For associations, the default multiplicity is automatically is 0..1, while new attributes and operations have a default multiplicity of 1.

Association

An association is a relation between two classes (binary association) or more (N-ary association) that describes structural relationships between their instances.

For example a polygon may be defined from at least 3 vertices that it would reference, whereas a point may take part to any number of polygones (including none):

(see the sources of this diagram)

The multiplicity of an endpoint denotes the number of instances of the corresponding class that may take part to this association. For example, at least 3 points are needed to form a polygon, whereas any number of polygons can include a given point.

In UML the direction of the association is easily ambiguous (here we have to rely on external knwoledge to determine whether a polygon is composed of points, of if a point is composed of polygons). Adding a chevron (like > or <, e.g. "references >" ; ideally this should be a small solid triangle) to the text is not a good solution either, as the layout may place the respective endpoints in any relative position.

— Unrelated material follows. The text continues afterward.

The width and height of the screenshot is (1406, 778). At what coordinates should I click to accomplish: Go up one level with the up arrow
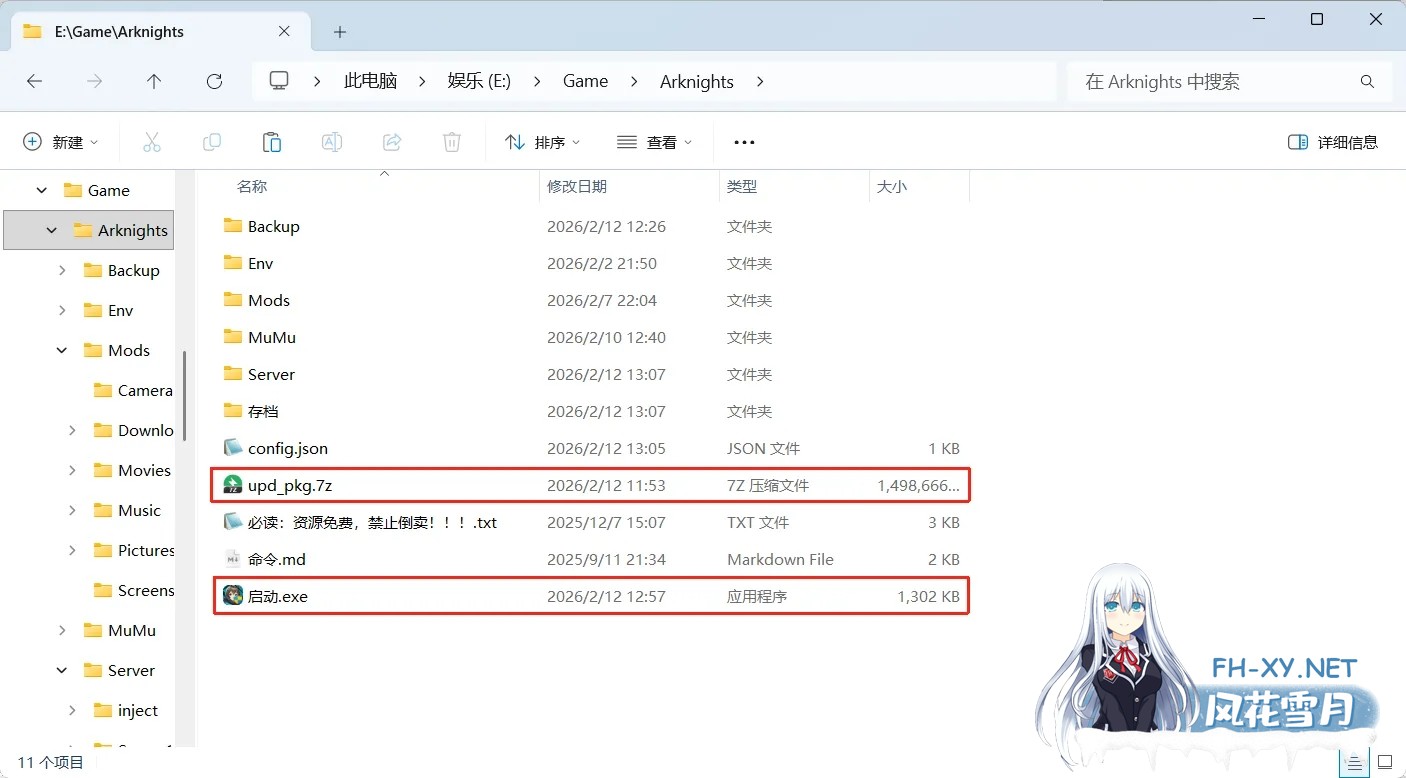pyautogui.click(x=154, y=81)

Adding an arrow to the end of the line segment cannot be done either, as it would denote the navigability of the association instead.

Aggregation

An aggregation is a specific association that denotes that an instance of a class (ex: Library) is to loosely contain instances of another class (ex: Book), in the sense that the lifecycle of the contained classes is not strongly dependent on the one of the container (ex: books will still exist even if the library is dismantled).

Here a library may contain any number of books (possibly none), and a given book belongs to at most one library.

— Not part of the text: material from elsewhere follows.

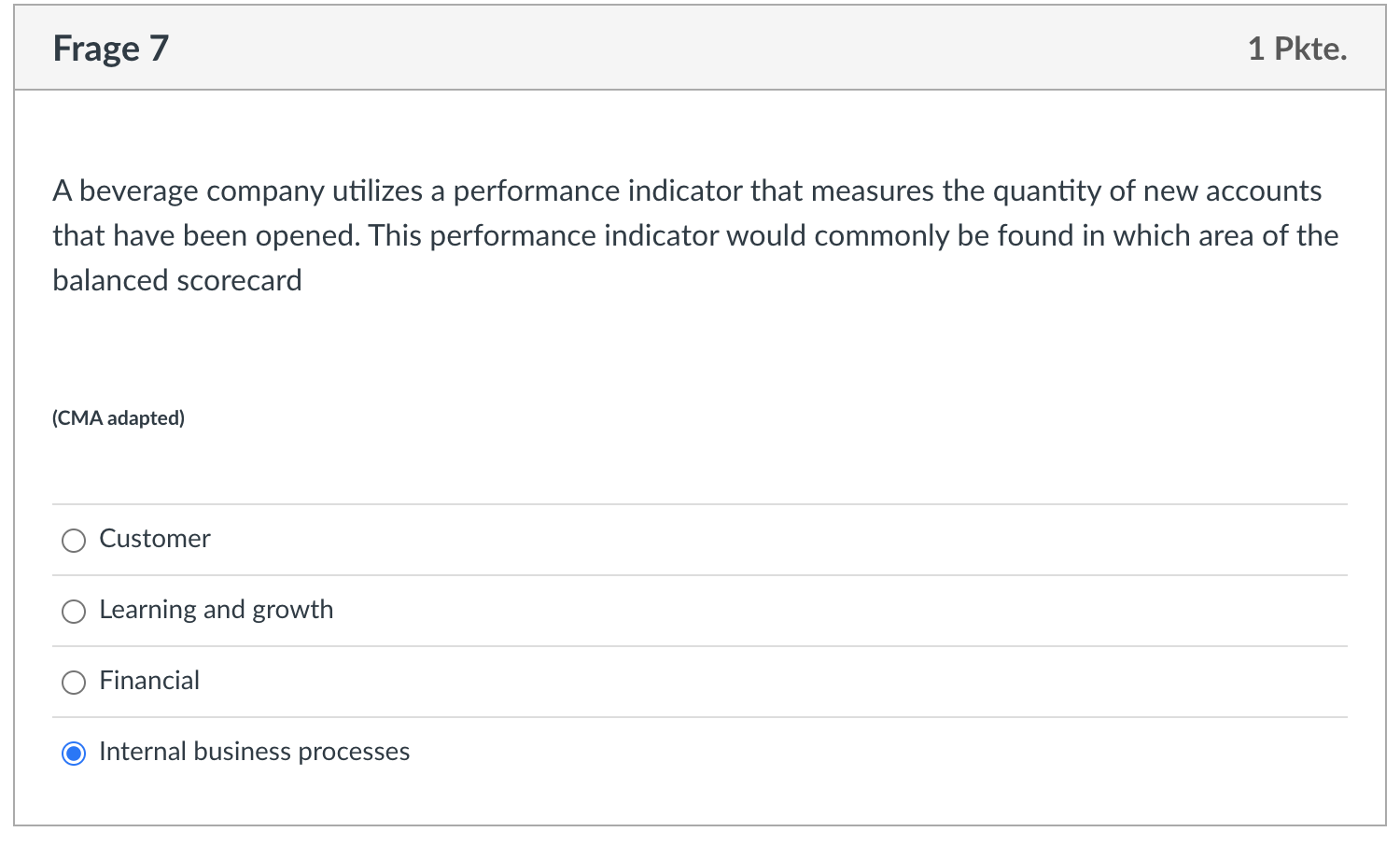
Task: Click the Financial label text
Action: click(x=150, y=681)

(see the sources of this diagram)

Composition

A composition is a specific association that denotes that an instance of a class (ex: HumanBeing) is to own instances of another class (ex: Leg), in the sense that the lifecycle of the contained classes fully depends on the one of the container (here, if a human being dies, his/her legs will not exist anymore either).

Here a human being has exactly 2 legs, and any given leg belongs to exactly one human being (therefore this model does not account for one-legged persons).

(see the sources of this diagram)

Inheritance

An inheritance relationship is a specific association that denotes that a class (ex: HumanBeing) is a specific case of a more general one (ex: Animal), and thus that an instance of the first one is also an instance of the second one ("is-a" relationship).

Here a human being is a specific animal.

(see the sources of this diagram)

Tooling

In a design phase, one may prefer lightweight tools like Graphviz, PlantUML or even Dia.

As long as the architecture of a framework is not stabilised, having one's tool determine by itself the layout of the rendering (rather than having to place manually one's graphical components) is surely preferable.

For that we use Graphviz, with our own build conventions.

For example, supposing this diagram example, i.e. a source file named uml_class_diagram_example.graph:

$ make uml_class_diagram_example.png
# or, to force a regeneration and a displaying of the result:
$ make clean uml_class_diagram_example.png VIEW_GRAPH=true

This example results in the following diagram:

(see the sources of this diagram)

Using Additional Fonts

One may use websites like Dafont in order to select, based on appearance and licence, a given TTF font.

At least on Arch, it is sufficient to copy the corresponding downloaded TTF file (as root) in /usr/share/fonts/ so that tools like The Gimp support it right afterwards (ex: no need to run fc-cache beforehand).